A. alternata has been reported as a corneal pathogen by PCR.24 In this series, A. alternata was identified in one case by PCR analysis whereas Fusarium species was grown on a routine culture. The result was considered as a mismatch in this study. It may have been a mixed infection in this case and one organism was missed by each method, or could be due to contamination of the PCR sample during specimen collection or PCR processing.

The high-positive rate in the isolation of pathogens by the PCR method may not be unexpected, as PCR can amplify even minute amounts of pathogen DNA. In addition, PCR can detect DNA from either dead or living organisms, whereas only living organisms can grow in cultures. Even though routine fungal media are capable of detecting and growing common fungal pathogens, some unusual fungi may not be cultured in the routine media. While the use of pan-fungal primers in the PCR or nested PCR may alleviate this problem.

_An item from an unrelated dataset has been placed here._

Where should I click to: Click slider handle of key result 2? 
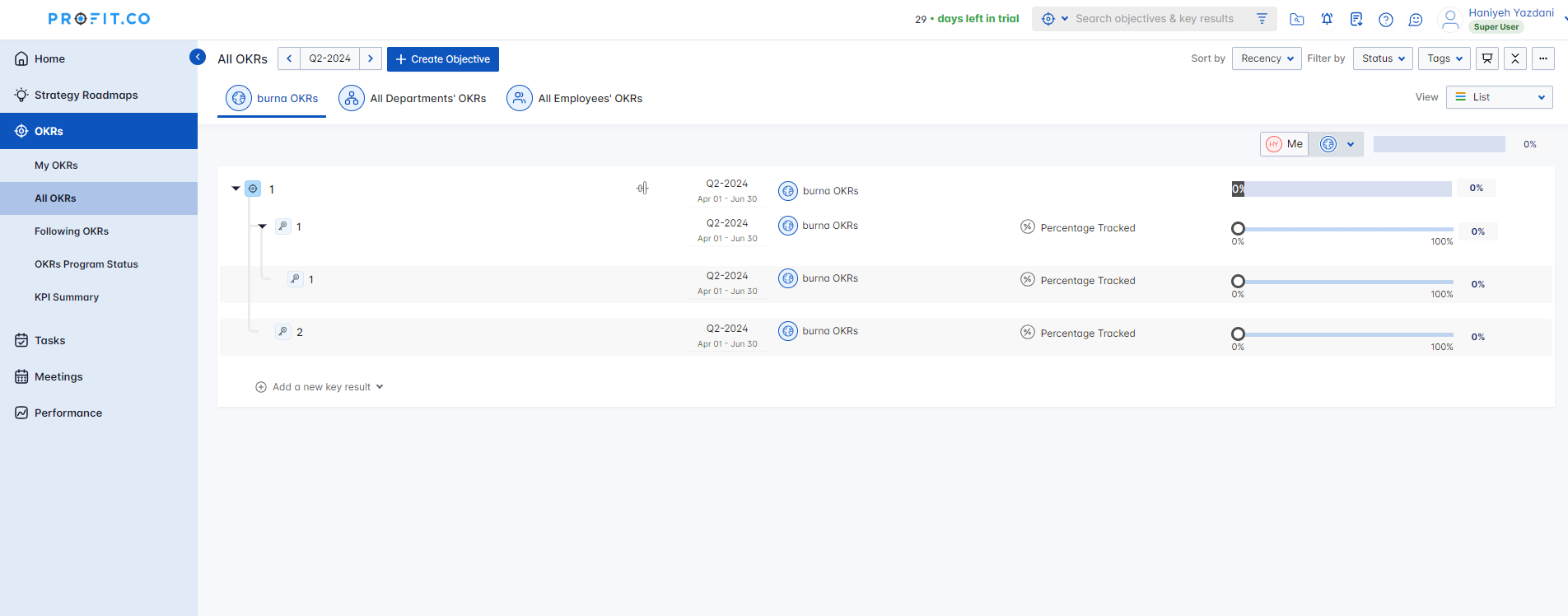pos(1238,334)
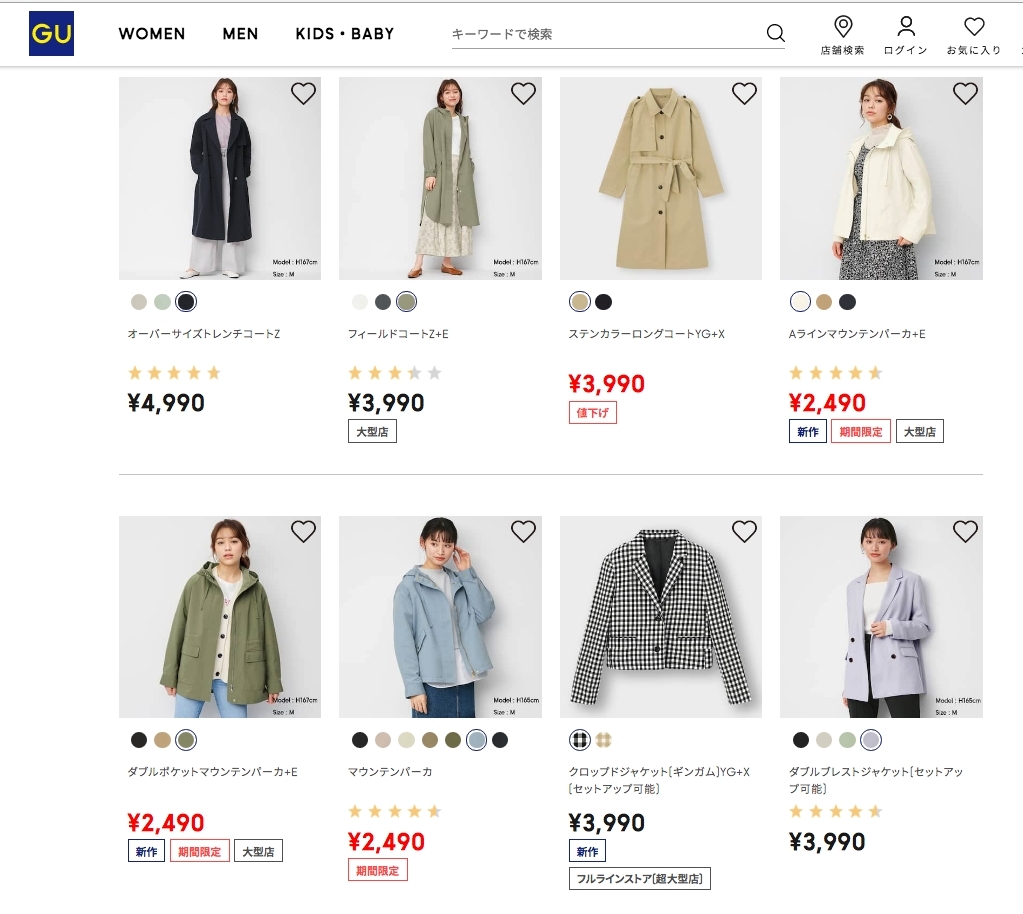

In this study, the relatively low-positive predictive value (43%) of the PCR method may be related to the low positivity rate (40%) of microbial culture, which was the proportion of culture-proved cases rather than the true prevalence of fungal keratitis in our series. However, the low-positive predictive value suggests that it is unclear whether the samples that were PCR-positive but culture-negative represent true positives or false positives. There are several reasons that PCR may be more sensitive than culture at detecting fungal keratitis, including its ability to amplify even minute amounts of pathogen DNA, and to identify either dead or living organisms. However, PCR may also be more likely to produce false positives, as the technique is at risk for contamination with incidental fungal organisms present in the examination room or the laboratory. Future studies of PCR for fungal keratitis could assess this by clinical cases known not to be caused by fungus (ie, cases caused by bacteria), and by including negative control swabs of the air in the processing laboratory and the clinical examination room.

In practice, the conventional work-up via smear and culture is still an essential tool to identify causative organisms even though it may be less sensitive than the PCR. Moreover, culture allows for testing of antifungal susceptibility and will allow growth of fungal organisms not detectable with the primers used in the PCR assay. PCR may be considered as an alternative, or adjunctive in cases that the causative pathogen cannot be identified by a routine work-up. Nonetheless, the PCR is not available in all institutes, and its turnaround time may take more time than a smear and culture. In addition, the cost of the PCR is more expensive than a routine work-up; therefore, a larger number of patients with adequate controls are required for developing primers that are specific to the more common fungal DNA. This can reduce the cost of the PCR and enhance its widespread use as a screening technique in areas where fungal keratitis is endemic.